Un ouvrage qui a nécessairement vieilli — les quarante-sept années qui se sont écoulées depuis sa publication lui ont donné tort sur de nombreux points. Il n’en demeure pas moins pertinent pour son analyse de la structuration du « petit » clergé et des fidèles par le socialisme d’après-guerre, des liens et des ruptures entre les penseurs marxistes et les intellectuels catholiques, ou encore des contradictions communes qui sont autant de failles dans lesquelles s’engouffrer pour effectuer la jonction.

Notes

L’Église comme force de contestation, p. 34 :

L’évêque d’Arras, Mgr Gérard Huygue, explique : « L’Église est une force de contestation. Elle ne peut pas ne pas l’être si elle veut rester fidèle à l’Évangile. »

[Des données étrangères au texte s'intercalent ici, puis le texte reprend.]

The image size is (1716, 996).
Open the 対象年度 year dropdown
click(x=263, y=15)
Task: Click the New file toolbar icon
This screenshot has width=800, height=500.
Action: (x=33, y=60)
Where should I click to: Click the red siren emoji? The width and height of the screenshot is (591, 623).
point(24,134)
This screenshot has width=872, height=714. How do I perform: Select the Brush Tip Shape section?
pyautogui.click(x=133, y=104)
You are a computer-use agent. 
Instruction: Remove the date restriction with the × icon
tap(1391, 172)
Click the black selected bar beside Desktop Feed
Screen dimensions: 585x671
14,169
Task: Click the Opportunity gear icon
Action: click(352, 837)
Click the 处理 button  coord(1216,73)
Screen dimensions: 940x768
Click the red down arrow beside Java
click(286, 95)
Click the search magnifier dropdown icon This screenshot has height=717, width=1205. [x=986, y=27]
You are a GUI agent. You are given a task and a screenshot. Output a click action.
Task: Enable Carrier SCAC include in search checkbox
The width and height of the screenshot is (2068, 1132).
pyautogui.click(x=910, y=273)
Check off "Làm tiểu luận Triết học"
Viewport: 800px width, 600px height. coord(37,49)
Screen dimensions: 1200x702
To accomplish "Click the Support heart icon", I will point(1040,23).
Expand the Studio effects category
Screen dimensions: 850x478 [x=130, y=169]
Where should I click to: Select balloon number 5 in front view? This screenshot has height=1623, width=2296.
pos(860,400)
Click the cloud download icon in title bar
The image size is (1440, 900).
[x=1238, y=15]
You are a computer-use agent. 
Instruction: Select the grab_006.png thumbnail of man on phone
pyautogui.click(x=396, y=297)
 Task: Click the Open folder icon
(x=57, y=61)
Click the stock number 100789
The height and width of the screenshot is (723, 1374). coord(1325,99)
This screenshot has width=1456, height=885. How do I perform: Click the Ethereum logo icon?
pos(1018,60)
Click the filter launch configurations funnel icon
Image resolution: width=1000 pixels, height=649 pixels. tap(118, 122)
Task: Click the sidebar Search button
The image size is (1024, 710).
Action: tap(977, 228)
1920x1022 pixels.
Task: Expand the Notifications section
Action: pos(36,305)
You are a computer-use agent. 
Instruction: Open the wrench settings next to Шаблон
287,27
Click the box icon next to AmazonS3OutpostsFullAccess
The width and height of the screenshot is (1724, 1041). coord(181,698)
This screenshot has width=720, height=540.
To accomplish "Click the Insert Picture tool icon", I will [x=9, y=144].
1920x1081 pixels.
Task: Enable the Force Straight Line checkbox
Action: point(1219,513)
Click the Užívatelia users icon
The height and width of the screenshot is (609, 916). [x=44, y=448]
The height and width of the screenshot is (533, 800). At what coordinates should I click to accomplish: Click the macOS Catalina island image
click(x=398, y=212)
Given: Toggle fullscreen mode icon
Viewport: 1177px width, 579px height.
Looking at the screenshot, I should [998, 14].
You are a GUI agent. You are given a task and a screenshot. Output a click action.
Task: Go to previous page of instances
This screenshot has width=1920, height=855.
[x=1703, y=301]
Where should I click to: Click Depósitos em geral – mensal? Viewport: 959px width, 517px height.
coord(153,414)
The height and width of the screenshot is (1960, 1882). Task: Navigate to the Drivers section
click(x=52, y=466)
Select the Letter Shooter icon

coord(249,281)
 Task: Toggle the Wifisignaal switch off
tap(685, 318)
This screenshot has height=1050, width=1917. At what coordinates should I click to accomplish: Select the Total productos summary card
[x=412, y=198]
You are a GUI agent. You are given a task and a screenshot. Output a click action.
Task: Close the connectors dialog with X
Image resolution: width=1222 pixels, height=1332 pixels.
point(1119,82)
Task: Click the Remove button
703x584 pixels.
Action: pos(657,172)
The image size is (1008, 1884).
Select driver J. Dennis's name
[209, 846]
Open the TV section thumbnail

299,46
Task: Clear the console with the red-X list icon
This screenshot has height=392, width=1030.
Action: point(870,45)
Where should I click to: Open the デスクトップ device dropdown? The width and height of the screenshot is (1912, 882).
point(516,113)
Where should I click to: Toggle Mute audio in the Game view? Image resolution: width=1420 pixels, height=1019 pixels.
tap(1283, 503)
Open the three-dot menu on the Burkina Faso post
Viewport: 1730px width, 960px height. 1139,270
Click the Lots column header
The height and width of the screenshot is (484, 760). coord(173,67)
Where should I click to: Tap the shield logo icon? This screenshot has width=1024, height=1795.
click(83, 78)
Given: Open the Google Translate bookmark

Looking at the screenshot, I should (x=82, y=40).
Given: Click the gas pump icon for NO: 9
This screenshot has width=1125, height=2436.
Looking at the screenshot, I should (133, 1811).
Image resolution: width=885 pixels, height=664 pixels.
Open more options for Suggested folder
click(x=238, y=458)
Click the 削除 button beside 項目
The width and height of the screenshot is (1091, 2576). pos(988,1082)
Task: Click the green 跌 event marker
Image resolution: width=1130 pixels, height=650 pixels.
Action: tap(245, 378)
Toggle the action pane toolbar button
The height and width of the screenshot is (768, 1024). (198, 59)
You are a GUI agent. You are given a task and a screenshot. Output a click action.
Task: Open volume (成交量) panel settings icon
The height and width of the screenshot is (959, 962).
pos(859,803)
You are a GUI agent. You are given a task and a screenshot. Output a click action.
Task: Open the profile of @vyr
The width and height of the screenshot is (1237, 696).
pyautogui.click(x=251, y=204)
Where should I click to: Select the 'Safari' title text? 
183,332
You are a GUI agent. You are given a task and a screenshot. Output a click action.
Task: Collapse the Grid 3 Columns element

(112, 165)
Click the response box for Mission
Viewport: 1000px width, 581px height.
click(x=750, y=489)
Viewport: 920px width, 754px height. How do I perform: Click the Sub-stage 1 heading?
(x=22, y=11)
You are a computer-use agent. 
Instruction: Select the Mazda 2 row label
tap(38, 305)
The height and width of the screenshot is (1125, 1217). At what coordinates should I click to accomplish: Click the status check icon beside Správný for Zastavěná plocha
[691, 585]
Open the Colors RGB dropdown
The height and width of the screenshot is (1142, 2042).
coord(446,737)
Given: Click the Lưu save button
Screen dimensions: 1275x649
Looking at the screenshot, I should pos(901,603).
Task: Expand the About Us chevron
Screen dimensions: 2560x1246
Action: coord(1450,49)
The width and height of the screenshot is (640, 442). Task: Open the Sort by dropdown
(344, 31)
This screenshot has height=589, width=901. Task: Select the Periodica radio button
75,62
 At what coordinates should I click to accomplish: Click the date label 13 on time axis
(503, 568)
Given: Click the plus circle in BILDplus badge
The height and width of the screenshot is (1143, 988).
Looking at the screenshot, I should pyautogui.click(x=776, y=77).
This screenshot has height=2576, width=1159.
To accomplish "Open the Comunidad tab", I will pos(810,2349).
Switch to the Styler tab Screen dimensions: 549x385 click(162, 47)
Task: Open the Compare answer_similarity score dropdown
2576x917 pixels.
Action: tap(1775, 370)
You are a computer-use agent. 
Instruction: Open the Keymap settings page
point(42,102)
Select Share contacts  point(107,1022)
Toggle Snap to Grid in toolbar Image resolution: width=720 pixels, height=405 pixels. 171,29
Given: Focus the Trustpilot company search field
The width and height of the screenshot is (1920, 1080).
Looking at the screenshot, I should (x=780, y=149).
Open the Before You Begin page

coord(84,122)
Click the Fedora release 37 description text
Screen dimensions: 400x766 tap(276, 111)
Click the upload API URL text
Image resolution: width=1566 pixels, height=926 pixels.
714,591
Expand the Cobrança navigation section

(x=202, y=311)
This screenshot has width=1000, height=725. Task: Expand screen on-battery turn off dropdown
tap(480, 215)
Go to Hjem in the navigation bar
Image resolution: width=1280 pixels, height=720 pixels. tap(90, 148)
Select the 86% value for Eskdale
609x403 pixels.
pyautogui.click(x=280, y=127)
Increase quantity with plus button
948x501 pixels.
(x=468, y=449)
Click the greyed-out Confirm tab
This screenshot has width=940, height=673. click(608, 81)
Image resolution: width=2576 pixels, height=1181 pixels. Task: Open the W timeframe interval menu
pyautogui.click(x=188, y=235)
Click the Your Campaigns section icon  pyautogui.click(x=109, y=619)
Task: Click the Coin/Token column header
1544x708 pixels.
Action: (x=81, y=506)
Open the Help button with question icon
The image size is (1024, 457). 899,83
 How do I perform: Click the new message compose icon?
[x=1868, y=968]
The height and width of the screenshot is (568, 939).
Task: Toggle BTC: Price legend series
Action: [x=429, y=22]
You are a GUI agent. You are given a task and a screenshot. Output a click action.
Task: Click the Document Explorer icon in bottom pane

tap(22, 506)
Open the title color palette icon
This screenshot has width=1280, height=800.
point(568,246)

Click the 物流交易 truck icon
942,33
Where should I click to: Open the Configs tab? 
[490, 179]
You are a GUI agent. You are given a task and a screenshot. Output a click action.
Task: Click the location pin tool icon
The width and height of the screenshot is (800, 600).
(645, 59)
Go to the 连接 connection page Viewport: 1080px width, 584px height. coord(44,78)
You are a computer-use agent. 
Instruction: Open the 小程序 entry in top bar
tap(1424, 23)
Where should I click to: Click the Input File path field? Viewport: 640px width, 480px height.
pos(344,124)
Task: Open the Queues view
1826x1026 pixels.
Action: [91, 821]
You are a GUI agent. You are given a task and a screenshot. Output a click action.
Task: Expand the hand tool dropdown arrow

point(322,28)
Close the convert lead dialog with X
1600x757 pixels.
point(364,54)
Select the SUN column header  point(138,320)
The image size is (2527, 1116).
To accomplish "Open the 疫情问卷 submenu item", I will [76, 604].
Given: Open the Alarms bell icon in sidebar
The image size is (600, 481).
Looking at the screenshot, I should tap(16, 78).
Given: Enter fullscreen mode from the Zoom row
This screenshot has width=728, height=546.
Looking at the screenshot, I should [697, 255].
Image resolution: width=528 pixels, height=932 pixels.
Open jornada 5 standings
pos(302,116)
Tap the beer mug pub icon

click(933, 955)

Marx et les prêtres, p. 37 :

Cette accusation de démagogie, de « récupération », l’Église n’a pas fini de l’entendre. Marx, déjà, s’inquiétait du christianisme social allemand : « …il faut lutter énergiquement contre les prêtres, spécialement dans les régions catholiques (…). Ces chiens (…) minaudent avec la question ouvrière partout où cela est de mise. » Ses héritiers ne l’ont pas oublié. Confrontant, en 1962, la doctrine sociale de l’Église et le marxisme, l’intellectuel communiste français Jean Kanapa expliquait l’évolution de cette doctrine par la « grande inquiétude de l’Église » qui aurait décrété un « état d’urgence idéologique ».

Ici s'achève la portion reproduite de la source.